At 506, the wireless antenna 150 may be tuned utilizing the
selected setting corresponding to the maximum RSSI value.
[0077] Accordingly, aspects of the invention may be realized in
hardware, software, firmware or a combination thereof. The
invention may be realized in a centralized fashion in at least one
computer system or in a distributed fashion where different
elements are spread across several interconnected computer systems.

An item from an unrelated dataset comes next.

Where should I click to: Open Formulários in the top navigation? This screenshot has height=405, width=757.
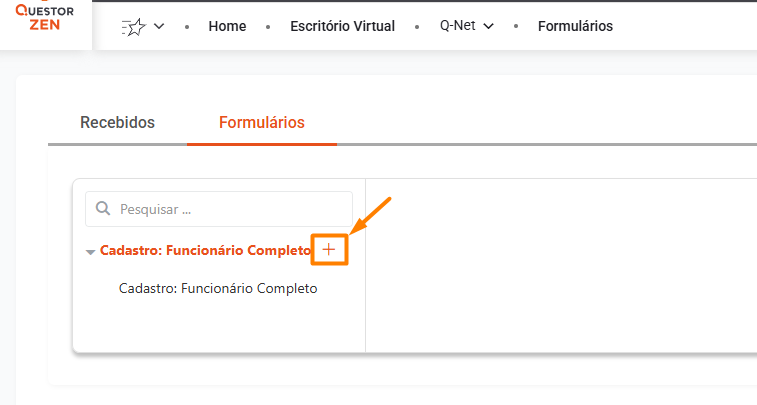point(575,26)
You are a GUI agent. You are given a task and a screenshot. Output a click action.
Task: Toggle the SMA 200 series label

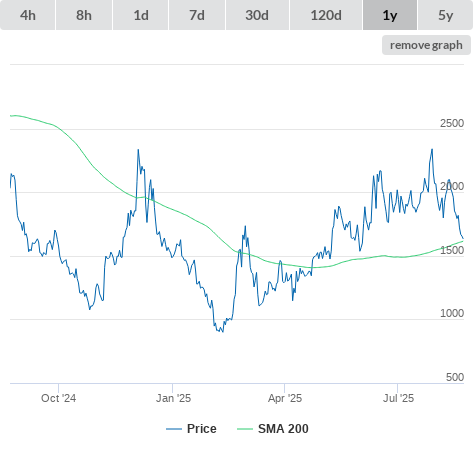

Any kind of computer system or other apparatus adapted for carrying
out the methods described herein is suited. A typical combination
of hardware, software and firmware may be a general-purpose
computer system with a computer program that, when being loaded and
executed, controls the computer system such that it carries out the
methods described herein.
[0078] One embodiment of the present invention may be implemented
as a board level product, as a single chip, application specific
integrated circuit (ASIC), or with varying levels integrated on a
single chip with other portions of the system as separate
components. The degree of integration of the system will primarily
be determined by speed and cost considerations. Because of the
sophisticated nature of modern processors, it is possible to
utilize a commercially available processor, which may be
implemented external to an ASIC implementation of the present
system. Alternatively, if the processor is available as an ASIC
core or logic block, then the commercially available processor may
be implemented as part of an ASIC device with various functions
implemented as firmware.
[0079] The present invention may also be embedded in a computer
program product, which comprises all the features enabling the
implementation of the methods described herein, and which when
loaded in a computer system is able to carry out these methods.
Computer program in the present context may mean, for example, any
expression, in any language, code or notation, of a set of
instructions intended to cause a system having an information
processing capability to perform a particular function either
directly or after either or both of the following: a) conversion to
another language, code or notation; b) reproduction in a different
material form. However, other meanings of computer program within
the understanding of those skilled in the art are also contemplated
by the present invention.
[0080] While the invention has been described with reference to
certain embodiments, it will be understood by those skilled in the
art that various changes may be made and equivalents may be
substituted without departing from the scope of the present
invention. In addition, many modifications may be made to adapt a
particular situation or material to the teachings of the present
invention without departing from its scope. Therefore, it is
intended that the present invention not be limited to the
particular embodiments disclosed, but that the present invention
will include all embodiments falling within the scope of the
appended claims.
* * * * *